In 2012, Major League Baseball created an extra playoff game to motivate teams to win their division. Playing an extra game in the playoffs was designed to eliminate the Wild Card teams early. Neither the Giants nor the Kansas City Royals would give up on their goal of becoming the best in baseball even though the odds were against them.
The Royals didn't win this particular World Series, but they demonstrated that they belong on the national stage. The excitement in Kansas City for baseball was great to see after many years when the Royal organization did not field a competitive team.

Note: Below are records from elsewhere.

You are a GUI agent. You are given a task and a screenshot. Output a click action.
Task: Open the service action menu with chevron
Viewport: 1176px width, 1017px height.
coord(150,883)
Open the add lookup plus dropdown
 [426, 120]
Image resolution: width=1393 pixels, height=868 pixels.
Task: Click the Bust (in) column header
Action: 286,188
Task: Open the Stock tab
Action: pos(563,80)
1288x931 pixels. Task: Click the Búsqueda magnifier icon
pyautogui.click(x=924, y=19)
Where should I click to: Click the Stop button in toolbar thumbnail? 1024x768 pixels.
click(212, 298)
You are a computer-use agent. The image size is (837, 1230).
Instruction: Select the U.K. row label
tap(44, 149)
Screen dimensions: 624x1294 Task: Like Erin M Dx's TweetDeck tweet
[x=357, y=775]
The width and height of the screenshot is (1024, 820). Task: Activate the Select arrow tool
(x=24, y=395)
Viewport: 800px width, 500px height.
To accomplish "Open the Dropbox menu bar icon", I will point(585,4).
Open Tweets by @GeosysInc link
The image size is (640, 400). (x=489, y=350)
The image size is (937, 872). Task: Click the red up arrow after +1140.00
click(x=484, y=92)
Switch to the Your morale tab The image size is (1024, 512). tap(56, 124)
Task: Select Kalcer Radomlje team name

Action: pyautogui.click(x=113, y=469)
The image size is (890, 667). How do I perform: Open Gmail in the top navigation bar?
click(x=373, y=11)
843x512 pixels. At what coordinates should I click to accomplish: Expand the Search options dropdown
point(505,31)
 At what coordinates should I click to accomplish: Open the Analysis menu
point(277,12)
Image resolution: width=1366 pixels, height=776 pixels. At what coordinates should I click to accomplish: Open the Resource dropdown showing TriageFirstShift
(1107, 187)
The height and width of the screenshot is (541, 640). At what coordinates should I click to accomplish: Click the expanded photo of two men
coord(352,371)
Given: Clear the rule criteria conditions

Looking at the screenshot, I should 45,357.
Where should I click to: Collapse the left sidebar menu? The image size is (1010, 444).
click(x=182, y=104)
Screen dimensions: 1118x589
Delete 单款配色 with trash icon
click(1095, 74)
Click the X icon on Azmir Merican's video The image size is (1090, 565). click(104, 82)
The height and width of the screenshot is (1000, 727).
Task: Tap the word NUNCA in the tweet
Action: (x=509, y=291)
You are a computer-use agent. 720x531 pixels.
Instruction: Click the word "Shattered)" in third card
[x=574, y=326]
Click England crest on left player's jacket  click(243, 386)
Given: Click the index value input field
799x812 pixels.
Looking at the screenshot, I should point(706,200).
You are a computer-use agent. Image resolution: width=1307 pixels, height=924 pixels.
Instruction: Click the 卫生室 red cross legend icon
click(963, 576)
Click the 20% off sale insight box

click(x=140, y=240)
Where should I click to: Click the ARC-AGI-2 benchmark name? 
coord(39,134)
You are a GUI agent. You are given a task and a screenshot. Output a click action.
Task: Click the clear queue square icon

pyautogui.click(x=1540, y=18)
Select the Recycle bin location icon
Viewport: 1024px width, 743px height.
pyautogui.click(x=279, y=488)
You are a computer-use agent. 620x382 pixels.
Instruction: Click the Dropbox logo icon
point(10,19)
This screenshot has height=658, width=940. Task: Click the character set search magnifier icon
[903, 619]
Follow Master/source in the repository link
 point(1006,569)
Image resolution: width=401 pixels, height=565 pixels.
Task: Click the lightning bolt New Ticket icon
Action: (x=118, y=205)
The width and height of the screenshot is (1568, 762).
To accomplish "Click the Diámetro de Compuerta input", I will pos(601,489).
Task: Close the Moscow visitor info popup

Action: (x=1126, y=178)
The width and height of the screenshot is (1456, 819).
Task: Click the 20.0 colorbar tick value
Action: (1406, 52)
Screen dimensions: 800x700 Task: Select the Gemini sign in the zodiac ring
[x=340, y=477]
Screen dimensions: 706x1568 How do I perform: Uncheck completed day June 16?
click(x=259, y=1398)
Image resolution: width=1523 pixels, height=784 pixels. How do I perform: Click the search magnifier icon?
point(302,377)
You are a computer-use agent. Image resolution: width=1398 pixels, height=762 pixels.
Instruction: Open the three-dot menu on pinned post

However, this year belonged to the Giants even though they had an uphill battle to be 2014's best team. They have overcome many serious injuries to important players, forcing manager Bruce Bochy to develop a different plan than his original. No National League team had won three world championships in five years since the 1940s before the Giants did it Wednesday night. Now many people have begun talking about the dynasty in San Francisco.
What the Giants have done since 2010 has been truly remarkable, but I don't know whether they have a dynasty or not. I know Bochy is a lock to be in the Baseball Hall of Fame someday. His remarkable calmness and ability to get the most out of his players are what has enabled the Giants to have this amazing run. He believes his players can accomplish anything that they desire. He gives them opportunities to succeed no matter how young they are, and they usually reward his confidence.
A lot of the Giants have come through the organization as young players. They know what the team wants from them, and they understand what kind of baseball that San Francisco needs to win. They have loyalty to the organization, and they have played together developing trust and friendships. Using homegrown players enables general manager Brian Sabean to keep the payroll reasonable, and has allowed the Giants to have long-term success.
What Madison Bumgarner did during the postseason was truly unbelievable, and he is the reason that the Giants are world champions. No other pitcher in the history of baseball had thrown as many innings during the postseason as Bumgarner. Every time he took the mound, he baffled the opponent no matter who it was. If the National League Division Series had a MVP, it would have been Bumgarner. He earned both the National League Championship Series and World Series MVPs. There is no doubt that without Bumgarner's excellence the Giants wouldn't have won the Fall Classic.
Bumgarner allowed only one run in 21 innings during the World Series. After hurling a shutout on Sunday, he pitched five scoreless innings on Wednesday in relief to seal the victory. The impatient Royals never learned how to lay off of his high fastball. When they couldn't adjust to him, he continually exposed their weakness to have the greatest World Series performance that any pitcher has had. He's only 25, and he has three World Series rings. The pressure of the World Series doesn't bother him, and he thrives on it. If he doesn't do anything else in his career, he will live in baseball history, especially in the Giants' history, forever.
When Matt Cain had a multitude of injuries that included an elbow problem needing season-ending surgery in July, many baseball people thought they had heard the last from the Giants in 2014. Tim Lincecum, two-time Cy Young winner, had to be removed from the starting rotation in August for ineffectiveness. Not many baseball people thought the Giants had enough starting pitching to remain competitive in the NL West.
Bumgarner embraced his new role as ace of the Giants' starting rotation. Every time he took the mound, he had improved his control and became more confident. He along with mid-season acquisition Jake Peavy, enabled the Giants to earn the National League's third Wild Card berth.
The Giants didn't have much offense during the World Series, and yet both Pablo Sandoval and Hunter Pence always delivered. Sandoval,who now becomes a free agent, played spectacular defense throughout the World Series. Joe Panik, a rookie second baseman, never seemed nervous even with the unusual pressure, and he represents the future for the Giants.
After watching San Francisco for the whole season, it's impossible for me to comprehend that they could win a world championship. Yes, they had talented players, but every time it seemed like they were getting on a roll, someone was getting hurt. They needed to find another person to fill a crucial role. Bochy never had managed so masterfully to get into the postseason. With all of the injuries and experimenting with the lineup to find something that worked, to me, the San Francisco Giants had their impossible dream become a reality.